GIVEN REQUEST: Change "Where should I click to" to "Where do I click to" throughout the items below, keeping everything else unchanged and leaving out the pictures.

** Begin SUPPLIED DATA **

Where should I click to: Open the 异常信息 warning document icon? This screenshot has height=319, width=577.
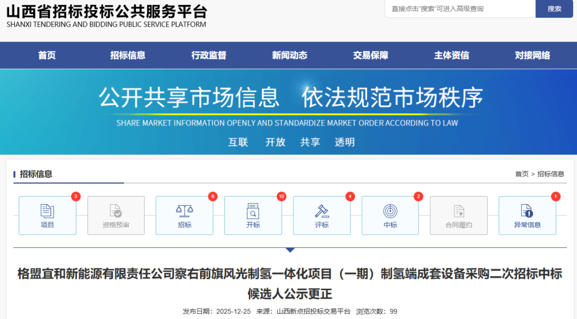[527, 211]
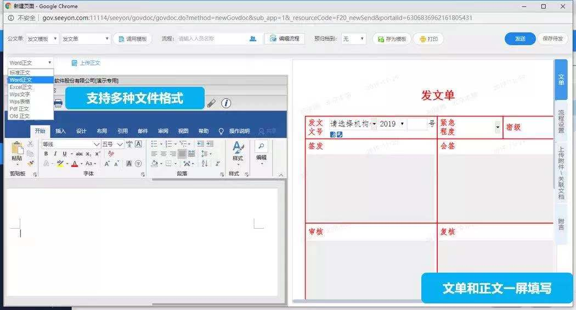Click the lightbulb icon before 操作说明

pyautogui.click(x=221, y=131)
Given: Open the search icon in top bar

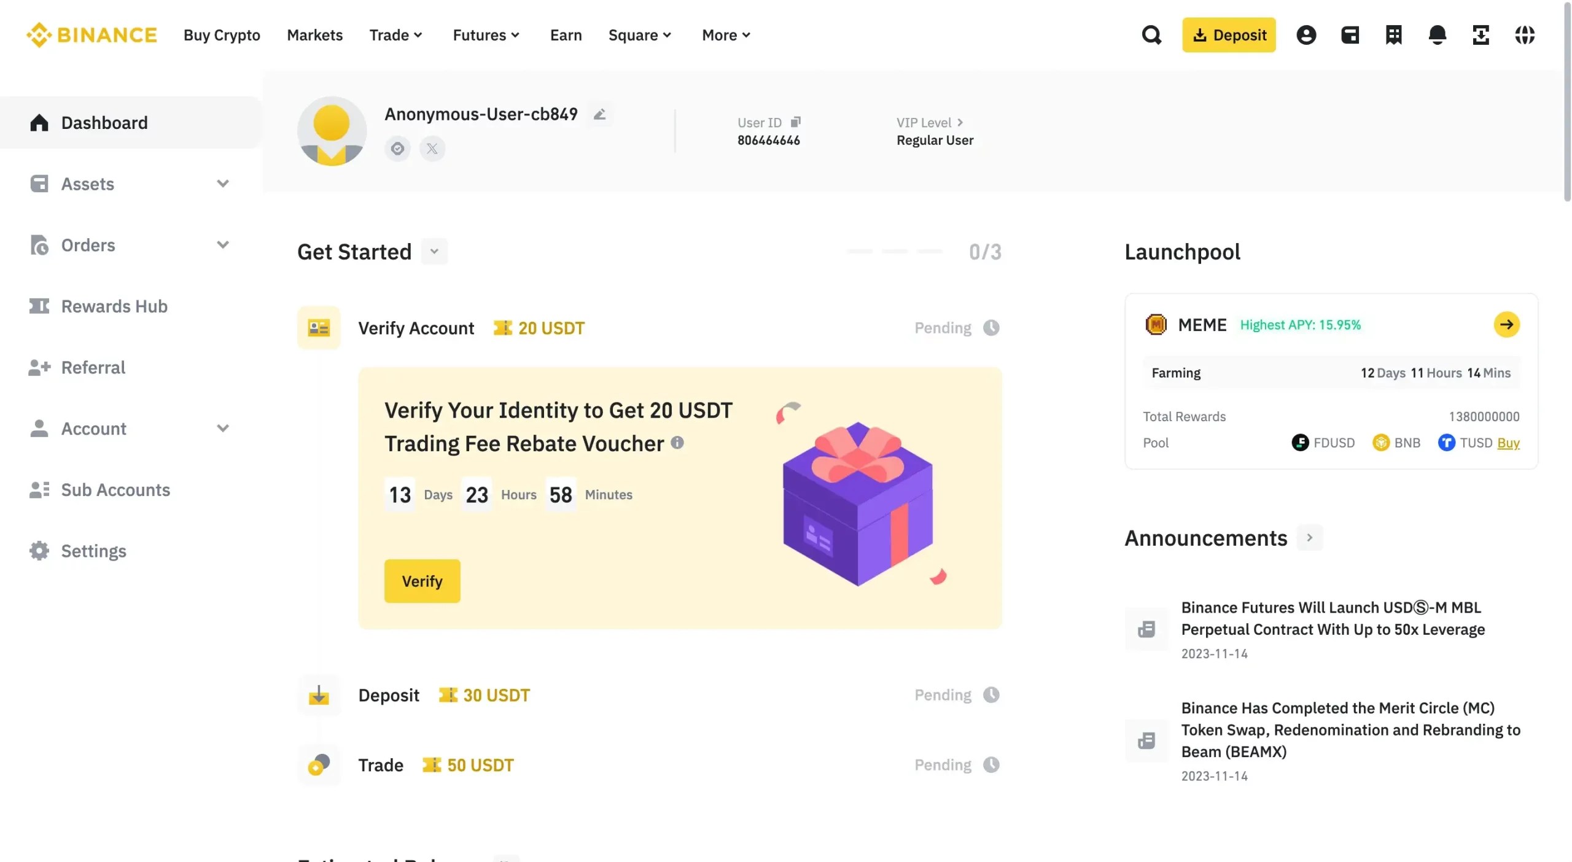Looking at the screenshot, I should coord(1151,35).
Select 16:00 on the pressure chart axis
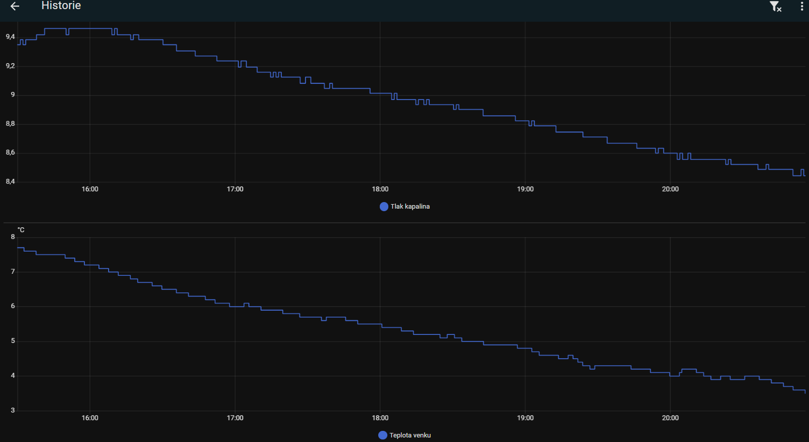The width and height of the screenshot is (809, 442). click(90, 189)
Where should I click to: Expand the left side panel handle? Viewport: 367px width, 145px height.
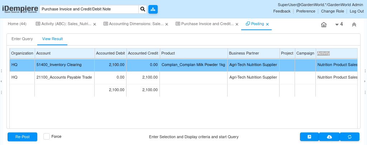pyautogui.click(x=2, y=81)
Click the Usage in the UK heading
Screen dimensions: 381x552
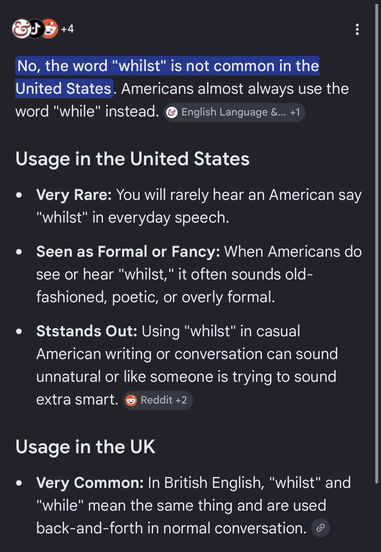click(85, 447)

** End SUPPLIED DATA **

EXPECTED ANSWER:
Where do I click to: Open the 异常信息 warning document icon? This screenshot has height=319, width=577.
[527, 211]
Click the lightbulb icon before 操作说明

pyautogui.click(x=221, y=131)
Given: Open the search icon in top bar

Looking at the screenshot, I should coord(1151,35).
Select 16:00 on the pressure chart axis
The width and height of the screenshot is (809, 442). click(90, 189)
Where do I click to: Expand the left side panel handle? Viewport: 367px width, 145px height.
pyautogui.click(x=2, y=81)
Click the Usage in the UK heading
Screen dimensions: 381x552
click(85, 447)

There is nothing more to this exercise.